__What the exercise asks__.
Copy out the lines starting with the line containing "Select the 1Y time range" and continuing through the line containing "Click the search", both included.

__Supplied records__.
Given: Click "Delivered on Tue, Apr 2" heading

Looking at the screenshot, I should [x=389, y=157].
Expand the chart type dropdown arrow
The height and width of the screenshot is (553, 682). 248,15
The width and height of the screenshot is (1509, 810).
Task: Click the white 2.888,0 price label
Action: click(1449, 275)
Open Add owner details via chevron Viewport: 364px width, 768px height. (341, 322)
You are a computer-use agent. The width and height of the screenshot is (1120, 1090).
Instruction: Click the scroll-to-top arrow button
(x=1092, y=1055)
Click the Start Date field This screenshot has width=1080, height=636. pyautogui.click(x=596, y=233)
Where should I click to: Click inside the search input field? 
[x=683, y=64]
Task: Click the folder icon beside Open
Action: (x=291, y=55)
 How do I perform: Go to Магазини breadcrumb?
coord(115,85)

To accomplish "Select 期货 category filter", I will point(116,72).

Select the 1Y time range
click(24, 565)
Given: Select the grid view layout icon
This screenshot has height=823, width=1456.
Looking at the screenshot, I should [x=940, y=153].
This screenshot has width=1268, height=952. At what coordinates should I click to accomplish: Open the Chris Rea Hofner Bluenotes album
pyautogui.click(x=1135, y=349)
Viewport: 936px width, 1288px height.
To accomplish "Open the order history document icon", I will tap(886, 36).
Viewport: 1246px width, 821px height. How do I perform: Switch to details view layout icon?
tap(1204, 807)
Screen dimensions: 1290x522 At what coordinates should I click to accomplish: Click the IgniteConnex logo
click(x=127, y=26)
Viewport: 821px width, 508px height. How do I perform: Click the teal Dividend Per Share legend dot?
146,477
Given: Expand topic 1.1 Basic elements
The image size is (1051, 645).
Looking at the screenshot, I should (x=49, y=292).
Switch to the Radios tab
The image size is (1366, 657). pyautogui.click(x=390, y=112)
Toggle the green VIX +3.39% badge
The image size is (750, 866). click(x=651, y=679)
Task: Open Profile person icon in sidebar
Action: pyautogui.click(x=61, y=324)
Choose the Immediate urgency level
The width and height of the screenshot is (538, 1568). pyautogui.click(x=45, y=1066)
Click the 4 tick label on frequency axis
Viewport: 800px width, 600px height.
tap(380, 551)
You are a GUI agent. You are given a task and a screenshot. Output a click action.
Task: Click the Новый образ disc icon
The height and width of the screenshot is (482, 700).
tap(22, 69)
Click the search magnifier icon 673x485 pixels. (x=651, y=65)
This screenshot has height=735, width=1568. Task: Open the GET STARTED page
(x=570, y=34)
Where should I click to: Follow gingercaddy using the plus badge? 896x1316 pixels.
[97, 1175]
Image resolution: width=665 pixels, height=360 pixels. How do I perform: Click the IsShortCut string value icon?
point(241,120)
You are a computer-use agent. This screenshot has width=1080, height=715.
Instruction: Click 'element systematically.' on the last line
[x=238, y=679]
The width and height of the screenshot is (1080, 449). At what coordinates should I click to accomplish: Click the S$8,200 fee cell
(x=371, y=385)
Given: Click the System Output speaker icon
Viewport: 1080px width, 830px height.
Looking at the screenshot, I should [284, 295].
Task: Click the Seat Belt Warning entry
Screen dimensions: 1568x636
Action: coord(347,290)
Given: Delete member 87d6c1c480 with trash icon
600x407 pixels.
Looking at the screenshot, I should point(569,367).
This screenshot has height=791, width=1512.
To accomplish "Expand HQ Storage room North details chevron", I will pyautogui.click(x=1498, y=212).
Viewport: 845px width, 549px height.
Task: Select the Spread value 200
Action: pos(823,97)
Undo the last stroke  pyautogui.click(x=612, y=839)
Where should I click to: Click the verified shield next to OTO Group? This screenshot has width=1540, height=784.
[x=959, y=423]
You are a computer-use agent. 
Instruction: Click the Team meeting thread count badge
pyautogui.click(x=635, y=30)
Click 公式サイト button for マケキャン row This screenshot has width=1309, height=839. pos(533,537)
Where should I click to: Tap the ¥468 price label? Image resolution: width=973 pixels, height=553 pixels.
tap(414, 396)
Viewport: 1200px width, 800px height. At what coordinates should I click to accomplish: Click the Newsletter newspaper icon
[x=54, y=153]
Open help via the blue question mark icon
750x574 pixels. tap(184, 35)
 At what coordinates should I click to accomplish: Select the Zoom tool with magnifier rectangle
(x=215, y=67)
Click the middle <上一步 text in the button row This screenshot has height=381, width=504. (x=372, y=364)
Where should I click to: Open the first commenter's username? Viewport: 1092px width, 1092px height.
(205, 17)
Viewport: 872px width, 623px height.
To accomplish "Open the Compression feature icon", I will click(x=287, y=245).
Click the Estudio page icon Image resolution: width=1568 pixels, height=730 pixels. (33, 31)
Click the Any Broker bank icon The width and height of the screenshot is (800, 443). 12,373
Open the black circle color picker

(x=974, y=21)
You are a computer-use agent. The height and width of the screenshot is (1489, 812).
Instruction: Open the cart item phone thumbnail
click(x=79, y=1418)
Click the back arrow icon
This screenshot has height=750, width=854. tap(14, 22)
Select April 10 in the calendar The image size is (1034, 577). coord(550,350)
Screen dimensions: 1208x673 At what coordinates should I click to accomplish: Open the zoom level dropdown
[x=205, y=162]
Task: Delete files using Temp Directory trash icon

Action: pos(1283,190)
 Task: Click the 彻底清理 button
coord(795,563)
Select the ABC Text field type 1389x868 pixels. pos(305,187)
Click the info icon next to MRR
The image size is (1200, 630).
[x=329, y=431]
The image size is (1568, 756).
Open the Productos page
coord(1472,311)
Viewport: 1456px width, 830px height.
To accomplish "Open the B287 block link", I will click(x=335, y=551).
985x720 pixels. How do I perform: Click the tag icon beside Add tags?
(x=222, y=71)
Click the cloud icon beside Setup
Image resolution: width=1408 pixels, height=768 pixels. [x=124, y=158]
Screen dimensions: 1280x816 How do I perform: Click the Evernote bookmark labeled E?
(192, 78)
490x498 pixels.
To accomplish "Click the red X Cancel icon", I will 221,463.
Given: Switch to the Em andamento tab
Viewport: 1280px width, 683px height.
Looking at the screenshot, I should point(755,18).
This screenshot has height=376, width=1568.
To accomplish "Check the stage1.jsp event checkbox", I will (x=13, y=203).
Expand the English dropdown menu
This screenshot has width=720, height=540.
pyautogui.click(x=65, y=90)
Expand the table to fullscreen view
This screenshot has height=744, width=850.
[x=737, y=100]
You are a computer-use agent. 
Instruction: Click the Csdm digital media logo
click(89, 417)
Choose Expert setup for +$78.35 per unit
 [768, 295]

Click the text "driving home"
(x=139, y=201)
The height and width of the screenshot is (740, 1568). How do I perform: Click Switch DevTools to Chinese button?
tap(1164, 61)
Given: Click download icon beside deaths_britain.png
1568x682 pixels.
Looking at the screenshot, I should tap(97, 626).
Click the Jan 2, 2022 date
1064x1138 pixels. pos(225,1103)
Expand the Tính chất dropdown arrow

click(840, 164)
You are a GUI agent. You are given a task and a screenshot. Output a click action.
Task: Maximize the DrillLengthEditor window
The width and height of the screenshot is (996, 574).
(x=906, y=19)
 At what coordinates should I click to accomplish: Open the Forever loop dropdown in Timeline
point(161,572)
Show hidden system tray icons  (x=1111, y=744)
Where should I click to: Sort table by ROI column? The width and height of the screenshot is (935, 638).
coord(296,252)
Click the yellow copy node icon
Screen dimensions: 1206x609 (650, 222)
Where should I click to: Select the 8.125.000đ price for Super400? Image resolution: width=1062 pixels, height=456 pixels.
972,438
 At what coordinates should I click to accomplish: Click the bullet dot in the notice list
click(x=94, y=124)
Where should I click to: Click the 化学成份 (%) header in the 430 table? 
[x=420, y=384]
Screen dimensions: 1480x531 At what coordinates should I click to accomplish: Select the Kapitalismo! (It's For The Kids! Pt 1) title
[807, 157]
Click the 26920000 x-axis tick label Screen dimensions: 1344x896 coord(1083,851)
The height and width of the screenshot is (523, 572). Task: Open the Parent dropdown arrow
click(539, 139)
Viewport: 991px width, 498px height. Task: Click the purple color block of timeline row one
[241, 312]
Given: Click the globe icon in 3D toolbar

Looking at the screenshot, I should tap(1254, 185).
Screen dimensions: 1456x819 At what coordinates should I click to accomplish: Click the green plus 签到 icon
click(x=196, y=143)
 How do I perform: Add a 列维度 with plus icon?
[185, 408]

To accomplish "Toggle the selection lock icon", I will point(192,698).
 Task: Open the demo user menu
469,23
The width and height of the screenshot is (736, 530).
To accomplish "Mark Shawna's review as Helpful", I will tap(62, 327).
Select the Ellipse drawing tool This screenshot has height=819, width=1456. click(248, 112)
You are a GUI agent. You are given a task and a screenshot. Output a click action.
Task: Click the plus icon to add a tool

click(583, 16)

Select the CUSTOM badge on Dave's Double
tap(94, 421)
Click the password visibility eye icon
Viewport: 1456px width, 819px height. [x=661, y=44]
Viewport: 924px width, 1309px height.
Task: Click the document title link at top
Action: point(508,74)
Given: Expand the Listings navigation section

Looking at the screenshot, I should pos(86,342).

__Exercise response__.
Select the 1Y time range
click(24, 565)
Given: Select the grid view layout icon
This screenshot has height=823, width=1456.
Looking at the screenshot, I should [x=940, y=153].
This screenshot has width=1268, height=952. At what coordinates should I click to accomplish: Open the Chris Rea Hofner Bluenotes album
pyautogui.click(x=1135, y=349)
Viewport: 936px width, 1288px height.
To accomplish "Open the order history document icon", I will tap(886, 36).
Viewport: 1246px width, 821px height. How do I perform: Switch to details view layout icon?
tap(1204, 807)
Screen dimensions: 1290x522 At what coordinates should I click to accomplish: Click the IgniteConnex logo
click(x=127, y=26)
Viewport: 821px width, 508px height. How do I perform: Click the teal Dividend Per Share legend dot?
146,477
Given: Expand topic 1.1 Basic elements
The image size is (1051, 645).
Looking at the screenshot, I should (x=49, y=292).
Switch to the Radios tab
The image size is (1366, 657). pyautogui.click(x=390, y=112)
Toggle the green VIX +3.39% badge
The image size is (750, 866). click(x=651, y=679)
Task: Open Profile person icon in sidebar
Action: pyautogui.click(x=61, y=324)
Choose the Immediate urgency level
The width and height of the screenshot is (538, 1568). pyautogui.click(x=45, y=1066)
Click the 4 tick label on frequency axis
Viewport: 800px width, 600px height.
tap(380, 551)
You are a GUI agent. You are given a task and a screenshot. Output a click action.
Task: Click the Новый образ disc icon
The height and width of the screenshot is (482, 700).
tap(22, 69)
Click the search magnifier icon 673x485 pixels. (x=651, y=65)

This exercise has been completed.